Time for toads to emerge from their winter homes
Quick, if I say "tadpole," I bet you say "frog." Around here, not all tadpoles become frogs. Some become toads, and they are coming out right about now. First, let's separate these two types of amphibians.
Both frogs and toads have tailless bodies with short front legs and larger hind legs. With these hind legs, frogs leap while toads walk or hop. Frogs have smooth, moist skin while toads have drier, warty skin. The most common toad in Northern Illinois is the American toad, which can be found in virtually all forest and prairie habitats.
This species comes in a variety of colors, ranging from tan to reddish brown to gray or olive. Most toads have dark, rounded spots on their backs. This cryptic coloration can make them hard to see, which is good if they're trying to avoid being eaten. But not so good if they're trying to avoid getting stepped on.
Another reason you might find one between your toes is that toads are primarily nocturnal. At night, they forage for slugs, snails, worms, centipedes, spiders, plus many types of insects. They capture prey with a quick flick of their sticky tongues, using their front feet to push larger meals into their toothless mouths.
Should a predator try to shove a toad into its mouth, they might regret it. When threatened, a toad will hunch its body into a rounded form with its nose lowered. This position, combined with the toad's inflated body, makes the toad difficult to swallow. It also uses its large parotoid glands, which are behind each eye.
These glands produce whitish secretions of steroidal chemicals that can cause illness to small mammals that try to chew on a toad.
Now, should you pick up a toad and feel something wet, don't worry. As a toad typically urinates when grabbed, you're feeling urine not poison. Also, handling toads will not cause warts.

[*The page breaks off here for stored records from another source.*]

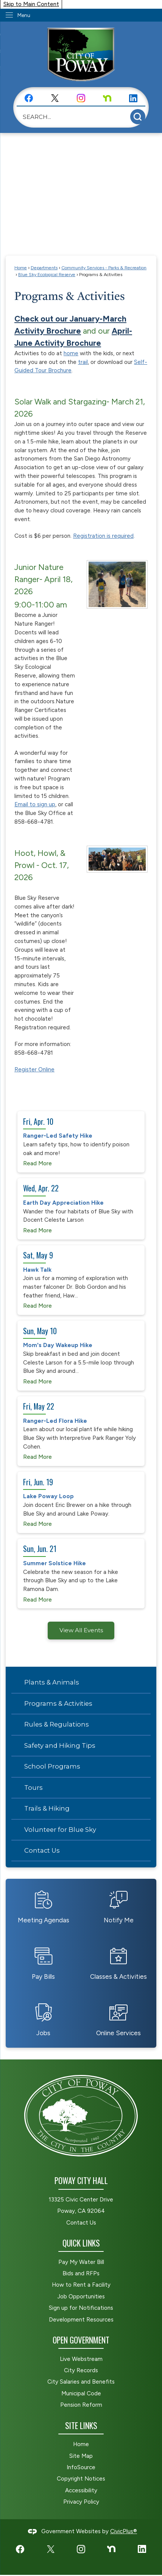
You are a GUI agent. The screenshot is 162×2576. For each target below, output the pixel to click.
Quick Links (81, 2243)
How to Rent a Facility (81, 2284)
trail (83, 362)
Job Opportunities (81, 2296)
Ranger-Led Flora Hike (55, 1421)
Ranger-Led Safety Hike (57, 1135)
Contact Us (42, 1850)
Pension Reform (81, 2404)
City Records (81, 2370)
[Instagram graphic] (81, 98)
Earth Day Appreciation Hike (63, 1202)
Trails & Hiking (47, 1808)
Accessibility (81, 2490)
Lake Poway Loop (48, 1496)
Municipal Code (81, 2393)
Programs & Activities (58, 1703)
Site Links (81, 2425)
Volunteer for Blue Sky (60, 1829)
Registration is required (103, 535)
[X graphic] (55, 98)
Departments (44, 267)
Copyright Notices (81, 2478)
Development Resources (81, 2319)
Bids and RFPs (81, 2273)
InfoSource (81, 2467)
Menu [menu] (23, 15)
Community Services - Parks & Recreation (103, 267)
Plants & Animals (51, 1682)
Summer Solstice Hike (54, 1563)
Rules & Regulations (56, 1724)
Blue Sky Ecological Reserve (46, 274)
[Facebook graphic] (29, 98)
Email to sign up (34, 804)
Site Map (81, 2456)
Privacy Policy (81, 2501)
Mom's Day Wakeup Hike (57, 1345)
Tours (33, 1787)
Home (20, 267)
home (71, 353)
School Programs (52, 1766)
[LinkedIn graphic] (133, 98)
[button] (137, 116)
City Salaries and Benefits (81, 2381)
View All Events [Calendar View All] (81, 1630)
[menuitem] (80, 1682)
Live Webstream (81, 2359)
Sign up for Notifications (81, 2307)
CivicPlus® (123, 2531)
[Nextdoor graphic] (107, 98)
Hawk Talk (37, 1269)
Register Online (34, 1069)
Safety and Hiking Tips (59, 1745)
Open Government (81, 2340)
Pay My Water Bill (81, 2262)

Despite their array of chemical defenses, toads are still eaten by other animals, including herons, hawks, raccoons, skunks, and snakes. Toads are likely to be caught while looking for food.
When they're not foraging, they will bury themselves in moist soil, leaf litter, or under logs. Toads dig a shallow burrow with their hind feet and then back into it.
It is from such burrows, dug deeper for the winter, that toads are emerging.
Soon, you will hear a favorite sound of spring, a chorus of male toads emitting a pleasing musical trill. Their combined efforts can result in a loud amphibian symphony.
The symphony is regularly heard at cattail marshes. Such shallow waters are favorite toad breeding grounds. Other sites include ditches, flooded fields, or slow-moving streams.
During fertilization, the female will lay from 2,000 to 20,000 eggs, which are released in two gelatinous strings. These egg strings are attached to aquatic vegetation or submerged branches. In a brief time, from two days to two weeks, thousands of new tadpoles will be swimming in the marshes.
In any event, I hope you come across a toad this spring.
As Theodore Roethke wrote, "I'm sure I've been a toad, one time or another. With bats, weasels, worms … I rejoice in the kinship."